LOS ANGELES -- Supervisors in Maricopa County, Ariz., have been asked to enact a quarter-cent sales tax to finance construction of a major league baseball stadium in Phoenix.

A group of investors led by Jerry Colangelo, majority owner and president of the Phoenix Suns basketball team, hopes to bring the first professional baseball franchise to Arizona by 1997.

To meet the goal, Colangelo wants supervisors to approve the ballpark tax levy by Jan. 5, 1994, said Rich Dozer, vice president and chief operating officer of the Phoenix Suns, yesterday.

Colangelo last month demanded that supervisors vote on the matter on Dec. 15, their last meeting of the year, but Dozer said the deadline was artificial."

"It takes three years, minimum, to design and build a stadium," Dozer said. To pursue negotiations with Major League Baseball, investors need to sign a contract with the county for design and construction of the stadium by early January, he said.

Dozer said investors have pledged to pay roughly $ 10 million to Major League Baseball for the franchise, and that they expect public entities to pay 100% of the stadium construction and related costs, which together are estimated at roughly $300 million.
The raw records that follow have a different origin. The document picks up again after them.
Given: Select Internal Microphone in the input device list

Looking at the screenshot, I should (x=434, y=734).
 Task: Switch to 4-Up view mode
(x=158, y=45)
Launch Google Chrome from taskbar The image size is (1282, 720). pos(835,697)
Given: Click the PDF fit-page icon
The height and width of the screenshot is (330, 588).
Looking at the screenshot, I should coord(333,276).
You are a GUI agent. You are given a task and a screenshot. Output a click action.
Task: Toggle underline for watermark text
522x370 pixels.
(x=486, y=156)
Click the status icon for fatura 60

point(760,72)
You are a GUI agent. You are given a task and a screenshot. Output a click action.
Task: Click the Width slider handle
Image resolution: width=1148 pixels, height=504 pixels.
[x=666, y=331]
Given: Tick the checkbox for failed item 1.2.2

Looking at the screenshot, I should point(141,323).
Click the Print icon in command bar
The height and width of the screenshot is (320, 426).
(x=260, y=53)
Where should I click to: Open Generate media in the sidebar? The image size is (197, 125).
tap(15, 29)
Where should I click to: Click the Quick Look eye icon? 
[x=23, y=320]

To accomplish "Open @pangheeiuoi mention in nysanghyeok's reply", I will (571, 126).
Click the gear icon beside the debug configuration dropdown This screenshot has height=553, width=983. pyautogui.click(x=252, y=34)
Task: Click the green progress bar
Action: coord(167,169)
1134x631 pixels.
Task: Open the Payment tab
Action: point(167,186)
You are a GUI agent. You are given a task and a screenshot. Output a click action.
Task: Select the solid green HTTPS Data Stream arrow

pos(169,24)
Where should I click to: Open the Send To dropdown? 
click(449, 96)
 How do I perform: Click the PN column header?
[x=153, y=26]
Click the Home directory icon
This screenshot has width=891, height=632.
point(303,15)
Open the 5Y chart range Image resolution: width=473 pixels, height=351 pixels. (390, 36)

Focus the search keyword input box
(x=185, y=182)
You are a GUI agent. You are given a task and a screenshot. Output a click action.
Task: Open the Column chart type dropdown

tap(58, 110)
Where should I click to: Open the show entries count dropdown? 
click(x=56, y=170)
However, Eric Anderson, a policy analyst for Maricopa County, said supervisors would not be wining to finance the ballpark completely with tax dollars.

Supervisors are "not going to go for 100% public funding of the stadium and then say to Jerry Colangelo, Here are the keys"' when the ballpark is built, Anderson said.

A quarter-cent sales tax levy would generate about $65 million annually. A quarter-cent levy is the maximum amount allowed by law; supervisors could levy an amount less than a quarter-cent. Tax collections cannot begin until 30 days after a franchise is awarded, and the levy would eventually end after the stadium and related facilities are paid for.

Legislation authorizing the sales tax levy was passed in 1990 by the Arizona Legislature.

The enabling legislation allowed supervisors to create the Maricopa County Stadium District, empowered to "acquire land and construct, finance, furnish, maintain, operate, market, and promote the use of a major league baseball franchise stadium." Supervisors serve as the district's board of directors.

The district's financial adviser is Peacock, Hislop, Staley & Given Inc., and the bond counsel is Gust Rosenfeld. Both are Phoenix-based firms.

Larry Given, president of Peacock, Hislop, said a stadium financing would emphasize "the pay-as-you-go method" secured by proceeds of the sales tax.

"A financing would be extremely short-term, given the magnitude of sales-tax dollars" to be generated, Given said.

A "plain-vanilla" financing mechanism" under consideration would be an excise tax revenue bond supported by the sales tax," Given said.

Gust Rosenfeld is researching whether such bonds would be taxable or tax-exempt, said Scott W. Ruby, a partner with the firm. "We would .strive to make the financing tax exempt," Ruby said.

Meanwhile, the supervisors' upcoming showdown vote on the proposed tax levy has provoked local controversy.

Arizona state Sen. Manuel Pena Jr., D-Phoenix, said yesterday he would introduce a bill when the Legislature reconvenes in January to force a public vote on the sales tax proposal.

"In Maricopa County, the sales tax goes up to 6.8%" today, Pena said in a telephone interview. "If you add one-quarter [cent] more, it would go up to 7.05%. That is too much." Arizona's statewide sales tax is 5%.

Dozer of the Phoenix Suns said it would be "double jeopardy" for legislators -- who in 1990 passed the statute authorizing the sales tax -- to now support Pena's proposal.

"It would be like the Legislature coming back and saying never mind," Dozer said. "We don't think Pena has the votes" to pass the legislation, he said.

A recent poll by the Arizona Republic found that 54% of Maricopa County residents favored a quartercent sales tax increase to build a stadium. Forty-three percent said they were opposed to such a tax, and 3% had no opinion. However, 77% of respondents said they favored Colangelo's efforts to bring major league baseball to the county.